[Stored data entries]
##############################
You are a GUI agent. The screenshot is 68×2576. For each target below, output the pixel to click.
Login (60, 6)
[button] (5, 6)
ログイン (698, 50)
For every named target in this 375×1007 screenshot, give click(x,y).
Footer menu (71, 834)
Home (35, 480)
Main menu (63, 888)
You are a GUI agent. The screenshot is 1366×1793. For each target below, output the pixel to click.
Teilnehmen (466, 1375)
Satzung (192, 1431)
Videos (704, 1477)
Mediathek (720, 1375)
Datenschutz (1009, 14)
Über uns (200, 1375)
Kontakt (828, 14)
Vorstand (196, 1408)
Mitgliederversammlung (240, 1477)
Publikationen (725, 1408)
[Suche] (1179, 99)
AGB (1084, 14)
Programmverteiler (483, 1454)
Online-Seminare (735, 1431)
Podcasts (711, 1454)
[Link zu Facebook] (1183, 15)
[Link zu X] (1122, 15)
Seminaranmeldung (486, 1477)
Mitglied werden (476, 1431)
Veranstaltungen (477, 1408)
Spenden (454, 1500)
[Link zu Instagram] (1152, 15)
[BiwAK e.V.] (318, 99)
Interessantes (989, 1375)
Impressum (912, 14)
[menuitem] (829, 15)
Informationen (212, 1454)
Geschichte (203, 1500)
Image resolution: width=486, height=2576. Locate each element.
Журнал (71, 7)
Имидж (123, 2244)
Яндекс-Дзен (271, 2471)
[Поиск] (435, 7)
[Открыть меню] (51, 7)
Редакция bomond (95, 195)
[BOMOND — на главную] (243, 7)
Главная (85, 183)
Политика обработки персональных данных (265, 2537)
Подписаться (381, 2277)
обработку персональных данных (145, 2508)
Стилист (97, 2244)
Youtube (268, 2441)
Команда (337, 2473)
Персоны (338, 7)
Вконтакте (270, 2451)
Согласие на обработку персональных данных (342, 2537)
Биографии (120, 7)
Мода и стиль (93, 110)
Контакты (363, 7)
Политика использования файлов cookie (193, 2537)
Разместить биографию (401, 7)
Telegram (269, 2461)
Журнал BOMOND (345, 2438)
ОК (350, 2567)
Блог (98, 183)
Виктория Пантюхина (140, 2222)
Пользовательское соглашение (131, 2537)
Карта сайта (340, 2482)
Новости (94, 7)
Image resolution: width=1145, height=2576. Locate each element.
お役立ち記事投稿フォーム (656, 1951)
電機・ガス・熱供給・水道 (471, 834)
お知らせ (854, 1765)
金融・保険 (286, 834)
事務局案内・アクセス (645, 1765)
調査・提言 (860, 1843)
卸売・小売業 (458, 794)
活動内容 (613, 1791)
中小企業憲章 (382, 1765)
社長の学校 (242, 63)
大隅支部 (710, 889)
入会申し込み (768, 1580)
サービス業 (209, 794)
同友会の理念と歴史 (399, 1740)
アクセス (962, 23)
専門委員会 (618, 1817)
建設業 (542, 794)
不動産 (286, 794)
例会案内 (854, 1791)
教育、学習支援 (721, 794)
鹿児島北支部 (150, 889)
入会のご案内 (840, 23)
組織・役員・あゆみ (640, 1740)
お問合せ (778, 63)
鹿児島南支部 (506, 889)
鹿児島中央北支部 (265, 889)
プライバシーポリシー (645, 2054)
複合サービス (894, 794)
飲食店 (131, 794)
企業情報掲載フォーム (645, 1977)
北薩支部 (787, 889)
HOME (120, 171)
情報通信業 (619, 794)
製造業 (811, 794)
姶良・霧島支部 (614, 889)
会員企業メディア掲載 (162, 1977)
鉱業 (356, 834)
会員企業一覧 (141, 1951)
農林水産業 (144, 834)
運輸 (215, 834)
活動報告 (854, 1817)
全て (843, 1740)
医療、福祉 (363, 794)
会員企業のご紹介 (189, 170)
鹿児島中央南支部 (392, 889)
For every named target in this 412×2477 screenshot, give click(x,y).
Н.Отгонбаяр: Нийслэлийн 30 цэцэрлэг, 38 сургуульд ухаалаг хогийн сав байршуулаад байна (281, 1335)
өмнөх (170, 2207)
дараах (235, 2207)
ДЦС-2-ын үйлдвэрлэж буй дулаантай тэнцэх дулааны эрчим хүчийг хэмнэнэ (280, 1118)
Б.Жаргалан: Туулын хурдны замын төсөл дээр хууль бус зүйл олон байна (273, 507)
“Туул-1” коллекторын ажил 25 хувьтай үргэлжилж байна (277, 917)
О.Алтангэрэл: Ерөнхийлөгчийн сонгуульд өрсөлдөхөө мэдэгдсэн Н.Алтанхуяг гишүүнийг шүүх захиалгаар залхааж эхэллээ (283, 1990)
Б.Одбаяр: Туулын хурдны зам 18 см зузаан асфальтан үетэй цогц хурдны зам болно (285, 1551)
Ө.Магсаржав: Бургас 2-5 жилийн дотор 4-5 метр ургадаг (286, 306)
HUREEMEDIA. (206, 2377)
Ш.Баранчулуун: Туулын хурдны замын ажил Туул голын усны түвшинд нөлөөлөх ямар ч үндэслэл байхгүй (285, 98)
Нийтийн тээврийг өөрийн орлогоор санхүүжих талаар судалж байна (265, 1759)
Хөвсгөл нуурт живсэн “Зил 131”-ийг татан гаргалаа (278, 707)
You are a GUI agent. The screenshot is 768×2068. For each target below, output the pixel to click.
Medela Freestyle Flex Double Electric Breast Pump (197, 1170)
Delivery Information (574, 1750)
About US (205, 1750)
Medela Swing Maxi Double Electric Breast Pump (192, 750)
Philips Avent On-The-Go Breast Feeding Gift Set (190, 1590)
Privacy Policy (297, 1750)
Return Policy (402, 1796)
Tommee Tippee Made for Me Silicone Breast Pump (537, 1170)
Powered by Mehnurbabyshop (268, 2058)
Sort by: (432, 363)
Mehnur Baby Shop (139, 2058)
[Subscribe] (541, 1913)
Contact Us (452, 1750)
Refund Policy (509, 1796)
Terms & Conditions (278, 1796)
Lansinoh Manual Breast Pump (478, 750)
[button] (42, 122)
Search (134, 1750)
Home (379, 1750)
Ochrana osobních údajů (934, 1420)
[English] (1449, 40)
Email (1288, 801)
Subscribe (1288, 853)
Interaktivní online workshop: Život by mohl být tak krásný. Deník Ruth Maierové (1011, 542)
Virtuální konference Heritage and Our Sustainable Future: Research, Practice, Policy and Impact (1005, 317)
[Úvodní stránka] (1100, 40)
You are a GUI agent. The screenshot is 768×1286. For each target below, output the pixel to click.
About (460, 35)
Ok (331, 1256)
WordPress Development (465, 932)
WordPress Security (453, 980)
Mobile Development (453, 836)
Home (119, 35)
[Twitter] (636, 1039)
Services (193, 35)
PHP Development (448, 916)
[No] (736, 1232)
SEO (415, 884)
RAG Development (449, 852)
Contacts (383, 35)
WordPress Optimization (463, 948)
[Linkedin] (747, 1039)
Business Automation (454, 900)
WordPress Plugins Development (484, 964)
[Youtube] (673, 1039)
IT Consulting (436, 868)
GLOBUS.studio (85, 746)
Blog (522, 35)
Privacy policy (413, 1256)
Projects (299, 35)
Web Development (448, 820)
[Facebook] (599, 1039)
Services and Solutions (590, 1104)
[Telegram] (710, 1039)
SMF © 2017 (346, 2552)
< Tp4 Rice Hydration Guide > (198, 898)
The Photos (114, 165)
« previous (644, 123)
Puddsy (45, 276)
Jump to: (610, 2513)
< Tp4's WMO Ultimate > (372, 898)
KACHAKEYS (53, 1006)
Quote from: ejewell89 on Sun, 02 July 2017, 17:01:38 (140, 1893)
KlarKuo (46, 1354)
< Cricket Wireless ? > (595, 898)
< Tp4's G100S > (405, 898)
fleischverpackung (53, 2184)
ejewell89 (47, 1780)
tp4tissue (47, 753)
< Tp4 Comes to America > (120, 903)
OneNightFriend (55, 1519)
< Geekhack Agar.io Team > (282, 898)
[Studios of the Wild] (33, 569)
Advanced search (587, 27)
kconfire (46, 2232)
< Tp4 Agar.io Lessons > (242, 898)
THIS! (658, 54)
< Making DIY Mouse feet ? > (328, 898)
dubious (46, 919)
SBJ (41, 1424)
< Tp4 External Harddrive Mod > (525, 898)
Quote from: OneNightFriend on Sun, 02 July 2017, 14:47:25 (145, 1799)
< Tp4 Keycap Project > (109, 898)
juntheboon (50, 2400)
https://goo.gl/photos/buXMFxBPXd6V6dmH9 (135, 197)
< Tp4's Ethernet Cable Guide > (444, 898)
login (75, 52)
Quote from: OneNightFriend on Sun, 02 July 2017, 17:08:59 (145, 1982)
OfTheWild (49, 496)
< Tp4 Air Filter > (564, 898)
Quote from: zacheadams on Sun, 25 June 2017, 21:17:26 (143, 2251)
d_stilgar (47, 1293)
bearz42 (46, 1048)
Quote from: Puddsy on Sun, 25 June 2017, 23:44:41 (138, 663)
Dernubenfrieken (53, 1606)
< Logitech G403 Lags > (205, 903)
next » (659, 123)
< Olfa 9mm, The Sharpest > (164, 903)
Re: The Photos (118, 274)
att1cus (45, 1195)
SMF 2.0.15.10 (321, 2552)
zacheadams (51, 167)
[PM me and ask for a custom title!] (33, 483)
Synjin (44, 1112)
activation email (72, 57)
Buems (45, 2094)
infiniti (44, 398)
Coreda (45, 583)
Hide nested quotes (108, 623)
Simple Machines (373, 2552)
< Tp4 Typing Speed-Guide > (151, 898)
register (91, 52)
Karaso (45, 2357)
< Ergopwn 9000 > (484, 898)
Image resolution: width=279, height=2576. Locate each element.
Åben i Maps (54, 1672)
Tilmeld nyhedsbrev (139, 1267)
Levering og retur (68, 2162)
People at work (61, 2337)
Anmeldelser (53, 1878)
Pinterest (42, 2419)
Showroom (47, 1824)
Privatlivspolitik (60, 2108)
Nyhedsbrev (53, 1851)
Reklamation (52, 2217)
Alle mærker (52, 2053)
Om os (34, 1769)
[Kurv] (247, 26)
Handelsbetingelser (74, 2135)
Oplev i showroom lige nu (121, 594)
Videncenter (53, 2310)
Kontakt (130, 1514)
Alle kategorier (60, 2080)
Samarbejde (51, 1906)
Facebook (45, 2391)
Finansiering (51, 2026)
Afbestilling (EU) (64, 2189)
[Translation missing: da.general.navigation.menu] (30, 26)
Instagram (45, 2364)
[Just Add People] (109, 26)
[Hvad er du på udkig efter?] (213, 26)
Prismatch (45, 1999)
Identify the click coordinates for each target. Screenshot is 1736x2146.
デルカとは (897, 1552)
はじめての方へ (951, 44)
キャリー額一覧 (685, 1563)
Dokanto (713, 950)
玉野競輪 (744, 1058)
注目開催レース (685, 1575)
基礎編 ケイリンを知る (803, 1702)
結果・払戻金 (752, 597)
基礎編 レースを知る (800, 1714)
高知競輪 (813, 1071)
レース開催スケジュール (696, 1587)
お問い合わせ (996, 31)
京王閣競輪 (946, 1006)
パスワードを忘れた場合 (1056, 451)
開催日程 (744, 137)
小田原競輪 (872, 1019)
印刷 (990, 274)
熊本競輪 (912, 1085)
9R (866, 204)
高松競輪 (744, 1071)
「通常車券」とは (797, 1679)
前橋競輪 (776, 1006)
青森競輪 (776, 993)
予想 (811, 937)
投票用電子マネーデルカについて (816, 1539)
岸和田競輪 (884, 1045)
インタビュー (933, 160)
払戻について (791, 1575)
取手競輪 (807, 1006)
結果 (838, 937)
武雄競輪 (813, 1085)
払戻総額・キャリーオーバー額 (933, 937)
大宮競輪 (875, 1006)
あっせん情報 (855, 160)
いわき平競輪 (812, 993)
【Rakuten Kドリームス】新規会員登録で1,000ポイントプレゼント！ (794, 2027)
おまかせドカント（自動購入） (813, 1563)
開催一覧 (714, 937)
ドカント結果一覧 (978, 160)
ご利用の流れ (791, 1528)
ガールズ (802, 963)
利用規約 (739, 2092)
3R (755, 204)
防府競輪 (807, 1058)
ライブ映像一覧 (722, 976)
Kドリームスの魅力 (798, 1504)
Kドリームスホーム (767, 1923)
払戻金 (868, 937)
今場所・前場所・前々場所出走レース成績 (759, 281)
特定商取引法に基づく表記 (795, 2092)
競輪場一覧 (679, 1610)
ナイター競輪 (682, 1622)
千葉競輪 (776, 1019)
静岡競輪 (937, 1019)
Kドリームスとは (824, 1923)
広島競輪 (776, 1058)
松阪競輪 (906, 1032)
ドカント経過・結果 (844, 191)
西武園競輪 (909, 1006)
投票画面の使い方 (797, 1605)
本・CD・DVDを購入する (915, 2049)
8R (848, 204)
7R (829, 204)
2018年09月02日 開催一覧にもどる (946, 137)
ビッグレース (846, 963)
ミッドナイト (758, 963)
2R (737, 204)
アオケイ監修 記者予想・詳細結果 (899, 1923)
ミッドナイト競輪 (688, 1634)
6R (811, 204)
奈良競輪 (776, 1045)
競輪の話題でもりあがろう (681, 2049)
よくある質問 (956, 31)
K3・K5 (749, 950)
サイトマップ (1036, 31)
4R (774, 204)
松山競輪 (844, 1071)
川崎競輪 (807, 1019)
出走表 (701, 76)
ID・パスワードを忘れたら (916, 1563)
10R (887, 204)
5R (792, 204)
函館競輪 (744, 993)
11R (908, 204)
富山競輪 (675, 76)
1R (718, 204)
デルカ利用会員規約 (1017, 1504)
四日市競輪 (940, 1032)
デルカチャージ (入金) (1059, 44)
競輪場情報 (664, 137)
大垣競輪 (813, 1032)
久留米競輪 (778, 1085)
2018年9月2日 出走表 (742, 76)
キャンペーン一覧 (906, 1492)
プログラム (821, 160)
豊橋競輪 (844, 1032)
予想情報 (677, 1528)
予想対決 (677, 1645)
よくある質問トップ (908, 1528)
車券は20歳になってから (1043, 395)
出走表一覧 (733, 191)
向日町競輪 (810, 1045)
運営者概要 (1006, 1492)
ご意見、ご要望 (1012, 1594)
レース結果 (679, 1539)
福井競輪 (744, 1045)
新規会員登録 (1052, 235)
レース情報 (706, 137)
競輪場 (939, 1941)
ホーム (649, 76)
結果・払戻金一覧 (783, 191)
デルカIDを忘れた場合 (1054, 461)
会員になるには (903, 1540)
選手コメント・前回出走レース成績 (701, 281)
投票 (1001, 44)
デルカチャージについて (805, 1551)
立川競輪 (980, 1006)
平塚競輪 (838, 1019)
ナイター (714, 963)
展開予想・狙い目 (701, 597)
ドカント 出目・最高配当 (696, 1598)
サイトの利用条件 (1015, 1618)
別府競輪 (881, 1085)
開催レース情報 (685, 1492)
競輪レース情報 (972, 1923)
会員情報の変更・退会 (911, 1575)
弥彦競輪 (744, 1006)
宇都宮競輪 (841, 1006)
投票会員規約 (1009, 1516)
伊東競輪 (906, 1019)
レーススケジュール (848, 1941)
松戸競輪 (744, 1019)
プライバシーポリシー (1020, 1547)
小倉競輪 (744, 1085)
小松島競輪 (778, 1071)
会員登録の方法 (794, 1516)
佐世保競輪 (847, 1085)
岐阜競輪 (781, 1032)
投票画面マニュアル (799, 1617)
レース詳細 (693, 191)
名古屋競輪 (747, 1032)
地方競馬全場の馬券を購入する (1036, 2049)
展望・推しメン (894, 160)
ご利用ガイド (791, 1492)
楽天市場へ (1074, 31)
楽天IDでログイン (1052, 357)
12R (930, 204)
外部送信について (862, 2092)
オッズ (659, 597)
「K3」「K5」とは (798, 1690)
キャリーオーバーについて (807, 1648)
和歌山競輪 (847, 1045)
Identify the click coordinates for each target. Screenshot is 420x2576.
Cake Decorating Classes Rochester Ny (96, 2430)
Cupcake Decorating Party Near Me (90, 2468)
##############################
Task to carry out:
With the first line of the records as the start and the line holding "Mediathek (720, 1375)" as the end, please copy exactly those lines and no others.

Answer space:
You are a GUI agent. The screenshot is 68×2576. For each target below, output the pixel to click.
Login (60, 6)
[button] (5, 6)
ログイン (698, 50)
For every named target in this 375×1007 screenshot, give click(x,y).
Footer menu (71, 834)
Home (35, 480)
Main menu (63, 888)
You are a GUI agent. The screenshot is 1366×1793. For each target below, output the pixel to click.
Teilnehmen (466, 1375)
Satzung (192, 1431)
Videos (704, 1477)
Mediathek (720, 1375)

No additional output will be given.